Start of Data
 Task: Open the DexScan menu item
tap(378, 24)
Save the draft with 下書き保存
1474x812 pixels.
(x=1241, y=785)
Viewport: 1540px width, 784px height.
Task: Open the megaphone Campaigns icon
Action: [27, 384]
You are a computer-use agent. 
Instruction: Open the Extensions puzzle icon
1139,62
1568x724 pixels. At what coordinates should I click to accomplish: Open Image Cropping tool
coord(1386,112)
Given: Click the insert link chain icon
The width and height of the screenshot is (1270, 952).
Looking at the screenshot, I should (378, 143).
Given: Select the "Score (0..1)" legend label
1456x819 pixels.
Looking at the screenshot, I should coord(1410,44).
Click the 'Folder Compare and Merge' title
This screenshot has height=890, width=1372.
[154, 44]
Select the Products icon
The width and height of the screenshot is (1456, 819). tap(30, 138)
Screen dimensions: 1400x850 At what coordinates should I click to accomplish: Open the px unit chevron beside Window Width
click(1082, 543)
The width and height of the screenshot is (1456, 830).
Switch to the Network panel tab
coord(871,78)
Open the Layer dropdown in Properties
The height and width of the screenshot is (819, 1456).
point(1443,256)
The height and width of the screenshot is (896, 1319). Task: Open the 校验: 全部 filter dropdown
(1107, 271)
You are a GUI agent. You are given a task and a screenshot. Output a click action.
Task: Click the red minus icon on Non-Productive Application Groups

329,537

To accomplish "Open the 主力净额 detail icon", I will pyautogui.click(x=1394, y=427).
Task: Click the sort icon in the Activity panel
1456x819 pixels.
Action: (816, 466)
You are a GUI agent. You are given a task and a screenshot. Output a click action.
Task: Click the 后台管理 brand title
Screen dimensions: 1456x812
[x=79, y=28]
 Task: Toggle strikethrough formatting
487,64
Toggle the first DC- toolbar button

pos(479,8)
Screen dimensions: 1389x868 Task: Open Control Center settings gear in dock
End of Data
Assignment:
The material above should be returned exactly, in full.

Answer to this task:
 Task: Open the DexScan menu item
tap(378, 24)
Save the draft with 下書き保存
1474x812 pixels.
(x=1241, y=785)
Viewport: 1540px width, 784px height.
Task: Open the megaphone Campaigns icon
Action: [27, 384]
You are a computer-use agent. 
Instruction: Open the Extensions puzzle icon
1139,62
1568x724 pixels. At what coordinates should I click to accomplish: Open Image Cropping tool
coord(1386,112)
Given: Click the insert link chain icon
The width and height of the screenshot is (1270, 952).
Looking at the screenshot, I should (378, 143).
Given: Select the "Score (0..1)" legend label
1456x819 pixels.
Looking at the screenshot, I should coord(1410,44).
Click the 'Folder Compare and Merge' title
This screenshot has height=890, width=1372.
[154, 44]
Select the Products icon
The width and height of the screenshot is (1456, 819). tap(30, 138)
Screen dimensions: 1400x850 At what coordinates should I click to accomplish: Open the px unit chevron beside Window Width
click(1082, 543)
The width and height of the screenshot is (1456, 830).
Switch to the Network panel tab
coord(871,78)
Open the Layer dropdown in Properties
The height and width of the screenshot is (819, 1456).
point(1443,256)
The height and width of the screenshot is (896, 1319). Task: Open the 校验: 全部 filter dropdown
(1107, 271)
You are a GUI agent. You are given a task and a screenshot. Output a click action.
Task: Click the red minus icon on Non-Productive Application Groups

329,537

To accomplish "Open the 主力净额 detail icon", I will pyautogui.click(x=1394, y=427).
Task: Click the sort icon in the Activity panel
1456x819 pixels.
Action: (816, 466)
You are a GUI agent. You are given a task and a screenshot. Output a click action.
Task: Click the 后台管理 brand title
Screen dimensions: 1456x812
[x=79, y=28]
 Task: Toggle strikethrough formatting
487,64
Toggle the first DC- toolbar button

pos(479,8)
Screen dimensions: 1389x868 Task: Open Control Center settings gear in dock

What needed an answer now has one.